Ninth Circuit Hears Raich-Monson MMJ Appeal

canorml.org

San Francisco, Oct 7: The Ninth Circuit Court of Appeals heard oral arguments in a lawsuit by Prop. 215 patients Angel Raich and Diane Monson challenging the constitutionality of the federal government's ban on personal use and cultivation of marijuana for medicine under California law.

The case involves the same basic issues that were raised in a similar appeal by the Oakland Cannabis Buyers' Cooperative and Wo/Men's Alliance for Medical Marijuana before a different Ninth Circuit Panel three weeks ago. The salient difference in that Raich and Monson were in no way engaged in distribution and are seeking only the right to use and grow medicine for relief of their own personal pain and suffering in accordance with state law.

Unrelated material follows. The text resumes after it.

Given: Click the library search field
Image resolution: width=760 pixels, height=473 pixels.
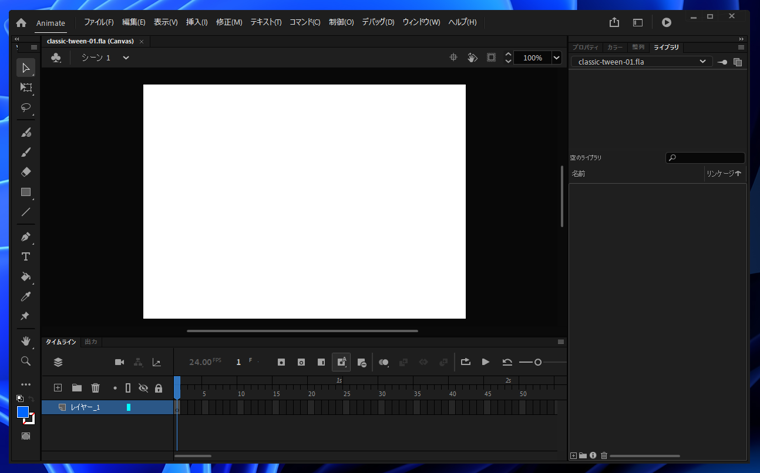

Defense Attorney Randy Barnett stressed that the case involves "wholly interstate, non-economic activity" of a kind that Congress does not have power to reach, in the same way that recent Supreme Court decisions (Lopez and Morrison) have held that Congress cannot regulate guns in school zones or violence against women. Although the defense raised three other lines of argument - that California's law is protected by state's rights, that patients have a fundamental right to relief from pain and suffering, and that the DEA's actions constitute "interference of liberty" under the Supreme Court's Lawrence v. Texas ruling - the oral arguments focused exclusively on the interstate commerce issue. The case was heard by justices Pregerson and Paez - Democratic appointees with a liberal reputation - and by visiting justice Beam, a Reagan appointee from the Eighth Circuit. Justice Beam questioned why Raich & Monson's marijuana plants were different from the home-grown wheat that featured in the ruling precedent, Filburn vs Wickard, where the Supreme Court ruled that the government could regulate wholly intrastate economic activity if it were part of a larger class of activities constituting interstate commerce.

Prof. Barnett replied that Filburn was a commercial wheat farmer, and his activities were therefore economic in a way that his clients' were not. US Attorney Mark Quinlivan stressed that in a slew of precedents, the Ninth Circuit had consistently ruled that marijuana and other drugs are within the government's powers of regulation under the interstate commerce clause. In rebuttal, Barnett argued that all of the precedents either involved plainly economic activity or preceded the Supreme Court's Morrison decision. Barnett also took note of the Ninth Circuit's recent McCoy ruling, in which it held that personal possession of child pornography was beyond the scope of Congress' powers to regulate interstate commerce. "Your case is really a McCoy case, right?" asked Justice Paez - a pregnant question that delighted medical cannabis supporters. No decision is expected until after the OCBC/WAMM appeal is decided, hopefully sometime in the next 5 or 6 months.

The panel also heard two other medical marijuana appeals today. One involved an appeal by Dr. Mollie Fry, who was seeking an administrative hearing challenging the DEA's suspension of her license last December. Her attorney, Lawrence Lichter, claimed that Dr. Fry had instructed her previous attorney, David Nick, to file a notice for a hearing, but that the notice had not been received by DEA within the legal 30-day deadline. A search failed to reveal a copy of the letter in Nick's files, though Nick submitted a sworn statement that he had sent it. The US attorney argued that the DEA had legal discretion to suspend Fry without a hearing once the deadline had passed. The judges deliberated whether there was good cause to order a hearing in these circumstances.

The other case involved a homeless man named Hassel who had been charged with assaulting a federal officer who had ordered him not to smoke marijuana in the S.F. federal court building. His attorney, Mark Eibert, argued that a lower court had wrongly forbidden Hassel to present evidence that he was a legal medical marijuana patient so as to argue that he had acted in self-defense. The U.S. attorneys challenged the relevance of Hassel's medical marijuana use to the charge in question and raised other procedural objections. Judge Pregerson questioned whether the case had been properly handled by either party, opining that "everybody was asleep."